I can't think of a legal instance where Google would be required to search emails for keywords for the authorities, in order to, for example, look for child molestors or potential terrorists. That would be in clear violation of Google's privacy policy and several federal laws, and the authorities would likely have to come up with a specific name and a warrant.
For security, the MD5 hash of this message and sig is 09f911029d74e35bd84156c5635688c0.
"Sanity is not statistical", George Orwell, "1984"
I seriously doubt they will be able to block the emails generated by my scripts. How will they tell them apart from valid email, samples of which will be embedded within the data carrying emails?

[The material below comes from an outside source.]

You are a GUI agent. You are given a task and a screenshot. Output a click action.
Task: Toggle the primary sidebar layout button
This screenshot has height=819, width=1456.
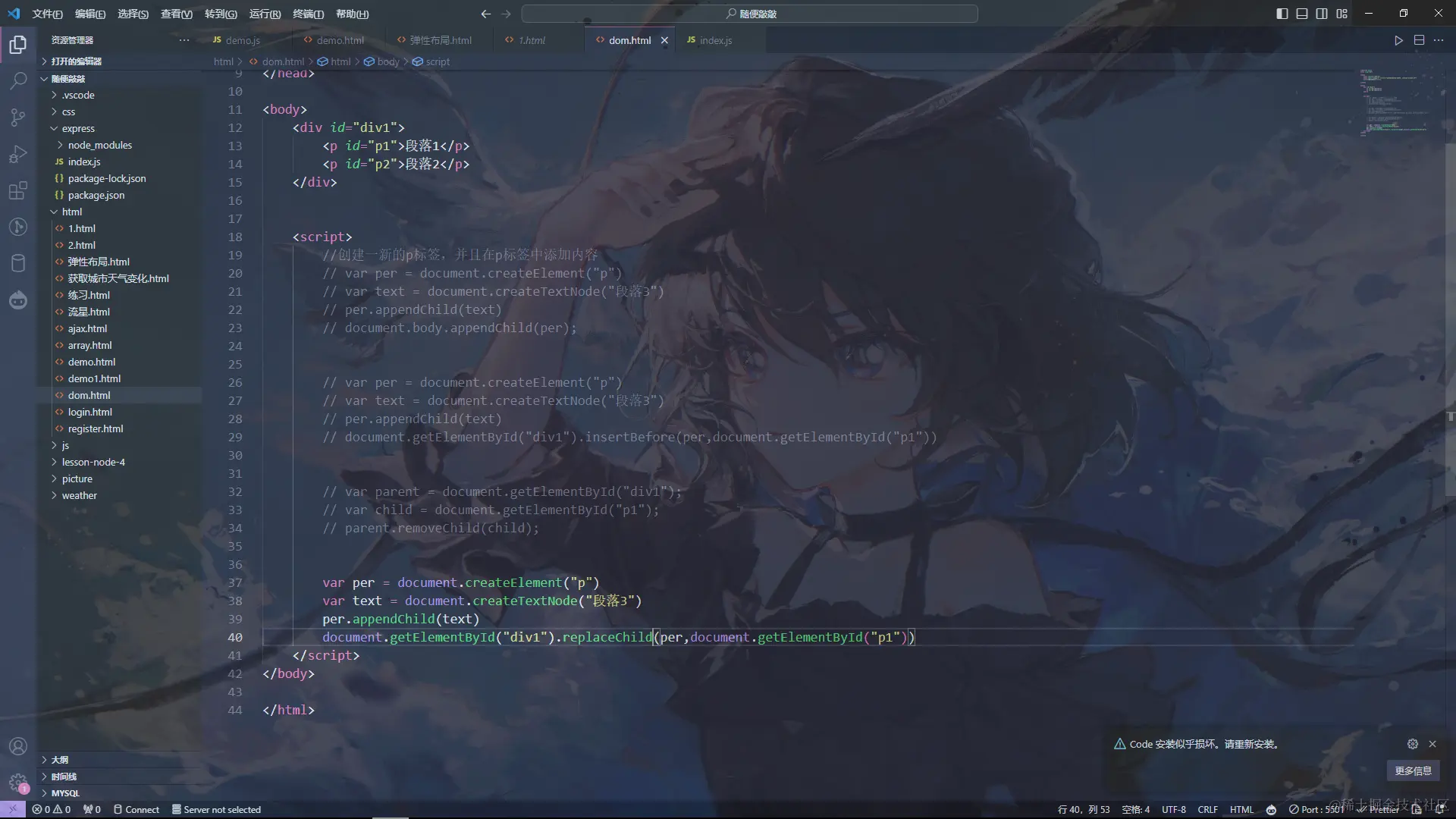(x=1282, y=14)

They probably just won't allow POP access to the 1GB mailbox. It's going to be a webmail service. I seriously doubt you could write a perl script to store and retrieve data from tiny encrypted emails over a webmail service that would involve parsing thousands of html pages to filter out all the ads etc etc etc.
If you want to try good luck.
- PS. This is what part of the alphabet would look like if Q and R where eliminated.
I've been playing with g-mail for a few days, as I have a friend @Google who let me have a couple of e-mail accounts. Reading and composing e-mail can be made over https:, which is a huge improvement over my yahoo mail. No help on IMAPS/POPS. User names must be 6 characters - and my favorites were already taken. All employees were encouraged to invite 10 of their friends to join. With nearly 2,000 employees, they probably already have a lot of test users. I've already reported 5 bugs and a feature request...
As soon as they support an IM server (which works reliably with gaim,) I'll drop my yahoo mail account.
The U.S. District court last year decided that the RIAA could not subpoena ISPs [techtv.com] to reveal the identities of users who have violated copyright laws on the network.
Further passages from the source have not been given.